I will be able to say the same thing soon!!!  Love my Weber!!!


----------



## buckytom (Jun 22, 2006)

a little warning for any new chimney users. (i'm a chimney/lump/weber guy as well, but will use regular kingsford if lup isn't available)

chimneys will smoke a lot for the first several minutes, after you light the newspaper. and i mean A LOT. it can be a little disconcerting at first, making you think it's not burning, just smoldering. but don't get discouraged. it is working, getting the lowest pieces lit, which will spread upward.

lighter fluid is fun, and trims your bangs, eyebrows, and nose hair for free, but the flavor never goes away, and you'll taste it in your food.


----------



## KellyM (Jun 22, 2006)

amber said:
			
		

> Charcoal with lighter fluid or match light? I only ask because we tried both with different results.


 
I'm not sure what people mean by "lump" charcoal, but if they mean real wood charcoal as opposed to briquettes, I'm with 'em. Briquettes have a lot of fillers to make the actual charcoal stick together, while real wood charcoal is just wood that has been heated to the burning point and denied the oxygen that would let it actually combust. Therefore, when you cook with it, you get the flavor of the wood, not the fillers. (And with cheap briquettes, some of those fillers can be pretty nasty.)

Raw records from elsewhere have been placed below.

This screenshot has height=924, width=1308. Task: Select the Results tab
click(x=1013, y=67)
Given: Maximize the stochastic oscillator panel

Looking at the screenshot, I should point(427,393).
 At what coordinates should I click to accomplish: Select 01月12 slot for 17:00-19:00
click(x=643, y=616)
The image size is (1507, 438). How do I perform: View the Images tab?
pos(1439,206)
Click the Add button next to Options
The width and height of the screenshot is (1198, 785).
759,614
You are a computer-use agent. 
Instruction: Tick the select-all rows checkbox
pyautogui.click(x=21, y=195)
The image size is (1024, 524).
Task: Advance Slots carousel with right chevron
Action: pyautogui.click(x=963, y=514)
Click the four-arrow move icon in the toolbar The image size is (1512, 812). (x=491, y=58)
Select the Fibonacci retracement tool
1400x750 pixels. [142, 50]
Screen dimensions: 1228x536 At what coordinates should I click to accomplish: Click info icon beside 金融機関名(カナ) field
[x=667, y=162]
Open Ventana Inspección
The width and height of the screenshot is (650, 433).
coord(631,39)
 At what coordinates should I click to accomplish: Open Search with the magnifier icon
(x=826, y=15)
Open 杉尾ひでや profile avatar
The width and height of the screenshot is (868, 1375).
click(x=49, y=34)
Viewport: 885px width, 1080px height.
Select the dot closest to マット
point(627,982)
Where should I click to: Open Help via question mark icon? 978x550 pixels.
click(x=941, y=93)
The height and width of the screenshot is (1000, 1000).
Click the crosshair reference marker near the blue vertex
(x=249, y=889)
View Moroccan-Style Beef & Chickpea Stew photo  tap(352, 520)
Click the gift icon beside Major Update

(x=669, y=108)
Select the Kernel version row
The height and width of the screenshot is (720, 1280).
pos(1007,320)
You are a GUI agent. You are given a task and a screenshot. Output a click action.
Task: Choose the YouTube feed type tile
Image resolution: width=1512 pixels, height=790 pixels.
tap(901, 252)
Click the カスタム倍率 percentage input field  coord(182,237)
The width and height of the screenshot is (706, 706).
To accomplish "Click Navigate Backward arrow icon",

To light either, a chimney starter is the way to go, if you are cooking on a regular BBQ and don't have a gas burner to get it going. Put the charcoal in the top, then take some newspaper, put some cooking oil on it, scrunch it up, put it in the base of your chimney starter, and light it. By itself, the newspaper burns up rather quickly, but with the cooking oil it acts more like the wick in a lantern. The fuel burns long before the wick does.

Another major advantage of the chimney starter is if you are cooking something that is going to require a refill of coals, like a turkey, you can get your coals ready to cook in the chimney, and just pour them in ready to go when you need them.


----------



## KellyM (Jun 22, 2006)

buckytom said:
			
		

> a little warning for any new chimney users. (i'm a chimney/lump/weber guy as well, but will use regular kingsford if lup isn't available)
> 
> chimneys will smoke a lot for the first several minutes, after you light the newspaper. and i mean A LOT. it can be a little disconcerting at first, making you think it's not burning, just smoldering. but don't get discouraged. it is working, getting the lowest pieces lit, which will spread upward.
> 
> lighter fluid is fun, and trims your bangs, eyebrows, and nose hair for free, but the flavor never goes away, and you'll taste it in your food.


 
Bucky,

I find that by putting cooking oil on the newspaper, the smoking is minimized.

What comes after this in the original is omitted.